英彦山に関わりはじめたことで山のことを深める機会が増えています。今の時代は、山は一つのスポーツのようになっていますが古代から日本では山は信仰の原点であったことは間違いありません。
山に入るということは、信仰に触れることでもあり、登頂するというのは拝山するということであり神域に入り修験を積むということでもありました。俗世から離れた、深山の聖地で自己を鍛錬し、自然と調和する力を顕現させていく。それを神人合一、山人一体として山伏や修験者たちが悟り、それを里で暮らす人たちに恩恵を与えていました。
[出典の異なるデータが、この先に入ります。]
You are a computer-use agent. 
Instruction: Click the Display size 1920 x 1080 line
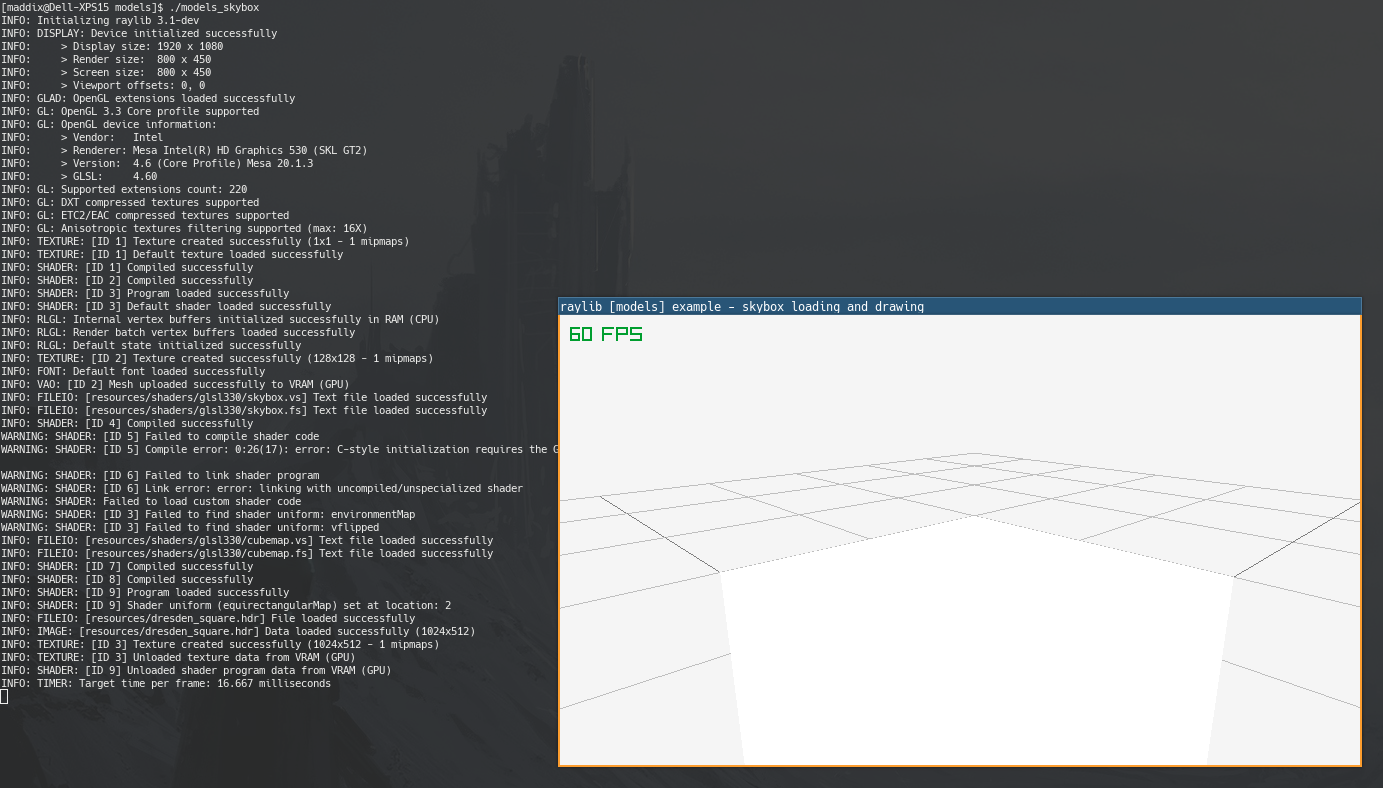[x=110, y=46]
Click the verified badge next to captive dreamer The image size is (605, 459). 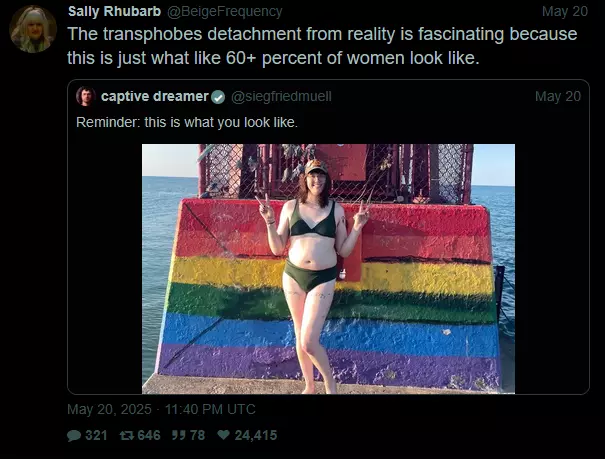point(219,97)
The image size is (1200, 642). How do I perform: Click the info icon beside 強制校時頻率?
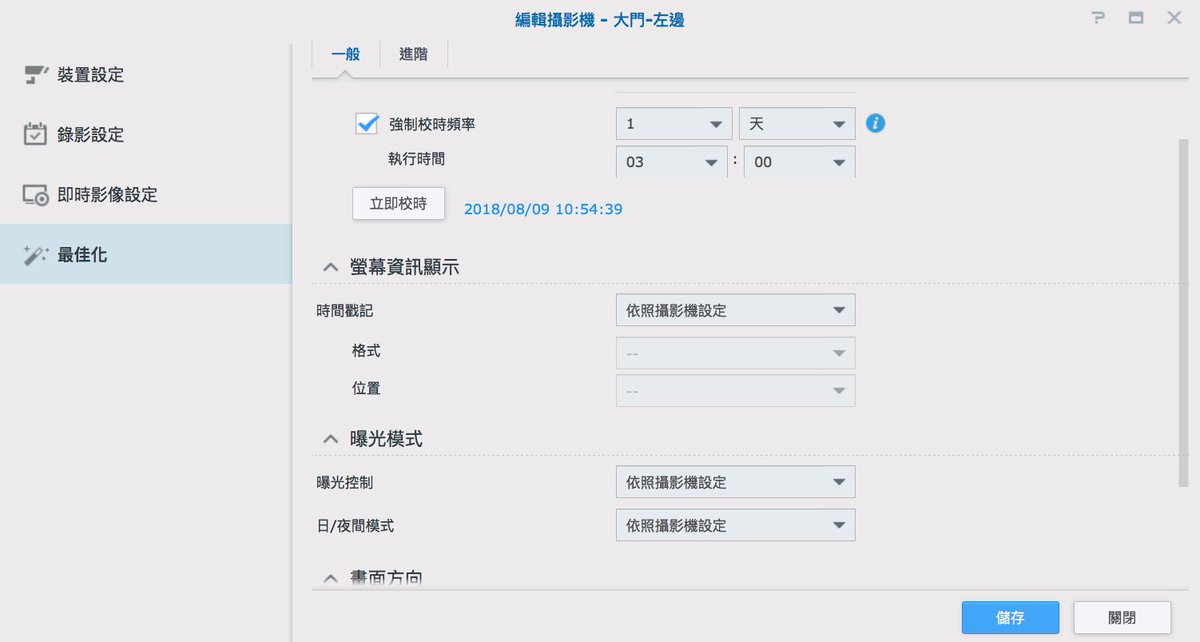[x=876, y=123]
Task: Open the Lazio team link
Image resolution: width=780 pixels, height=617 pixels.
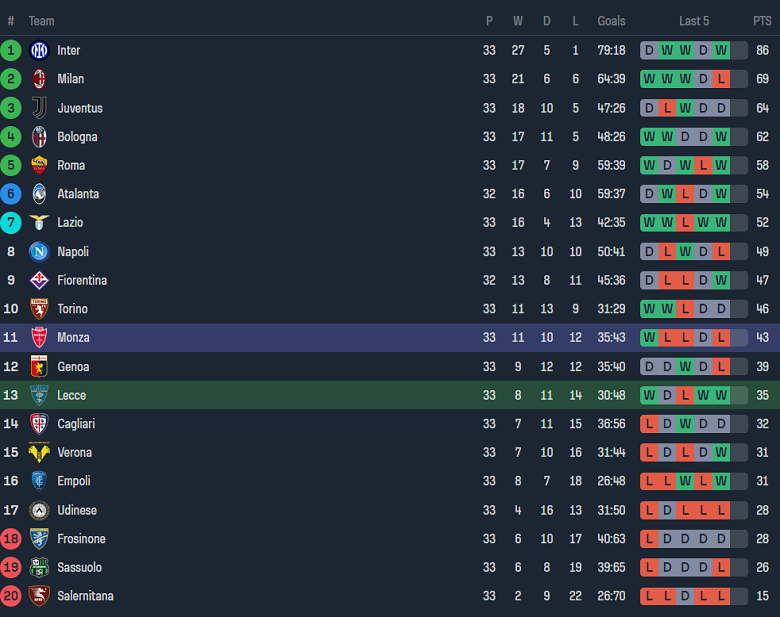Action: point(70,223)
もともと仏教でも、本山や山門、出家などという言葉もありますがこれは山に入るという意味で俗世から距離を置いて暮らしの中で聖人に近づいていこうとするものだと思います。
山という言葉の語源は、不動の意味で止まるという意味のヤムから来ているということを聞いたことがあります。じっとして動かずそのうえで、全てを守るという存在でもあります。不動明王が祀られていることも親和性があるように思います。
よく考えてみると、私たちの水をはじめいのちを育むものはすべて山から降りてきます。山があって生命が保たれるのだから、その生命を産み出す山を尊敬して崇拝するのは当たり前でもあります。
信仰のはじまりは山からというのは、それはいのちを産み出しているということがあるのかもしれません。山には、母樹がありその木によってまた森が広がります。そして里での生活を潤していきます。もしも山に水も木もなければ、里は潤わず荒野のようになります。
私たちが山を大切に守るのは、それが私たちの暮らしを永続的に守ることを先祖は知っていたのでしょう。
子どもたちに山の甦生を通して、自分たちが知らず知らずにいただいている存在に畏敬の念や信仰の真心が伝承されていくように丁寧に甦生していきたいと思います。